『魚眼図』(北海道新聞・文化面)、 2005年3月15日夕刊 〔No.322〕

氷河の中の一生

 南米でも、中国奥地でも、氷河の上に小さな虫がいることがある。蚊から羽根を取ったような、みっともない形の虫だ。

 これらの虫は、氷河のまわりにある山林から風に飛ばされて、たまたま氷河の上に来たものだと思われていた。

 しかし、じつは、この虫は氷河の中で一生を送っていたことが分かった。

 この虫を掌に載せると、暑さで動けなくなってしまう。一方、零下16度でも元気に動き回る。つまり身体の仕組みがほかの生物よりも、ずっと寒い方に適応しているのだ。食べるものは氷河に生えているコケやカビだ。

 この虫の雄は氷河の上に出てくることはない。
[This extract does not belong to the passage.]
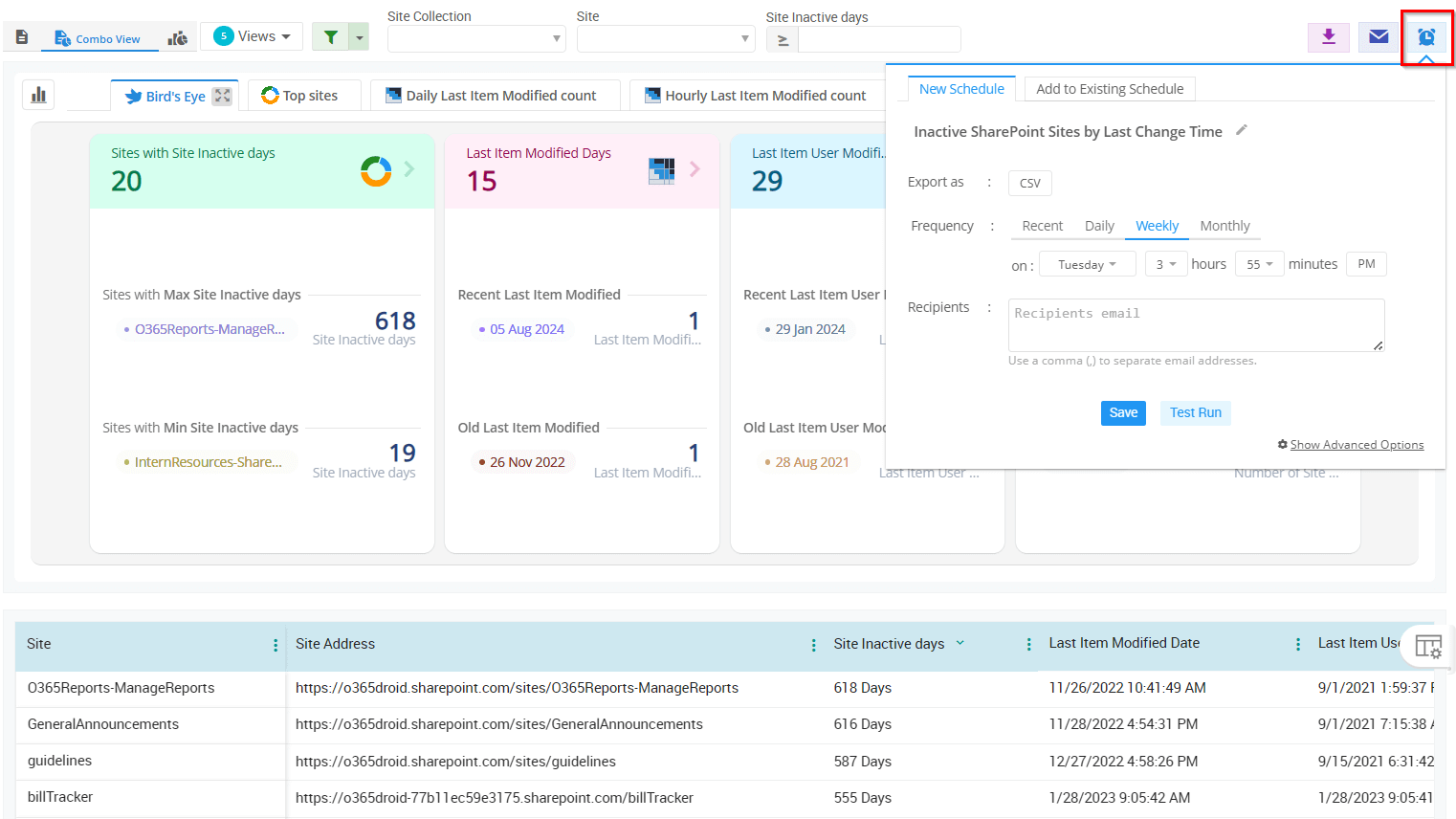Click the email report envelope icon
氷河の表面の下数十センチのところで雌と交尾したあと、すぐにその一生を終える。

 他方、雌は、交尾のあと氷河の表面に出てきて、氷河の上を歩き続ける。それも、氷河の上に向かって、一週間ほど登り続けるのだ。

 その雌も、卵を産み付けると一生を終える。雌が必死に登り続ける理由は、氷河が下端から溶けてなくなっていくからだ。同じところに生き続けていたら、氷河の下端から押し出されてしまう。そこでは暑くて動けなくなってしまうからにちがいない。

 日本語ではユスリカの仲間の名前が付けられ、英語では羽根のない蠅と名付けられている。

 他の生物と競合しない環境で、他の生物が食べないものを食べて生きていくために特化した、この世で最も弱い生物なのである。

 なんと可哀想な虫だろう。ニッチ産業という言葉がある。これはニッチ人生というべきだろうか。寿命が短い雄の一生は、とくに身につまされる。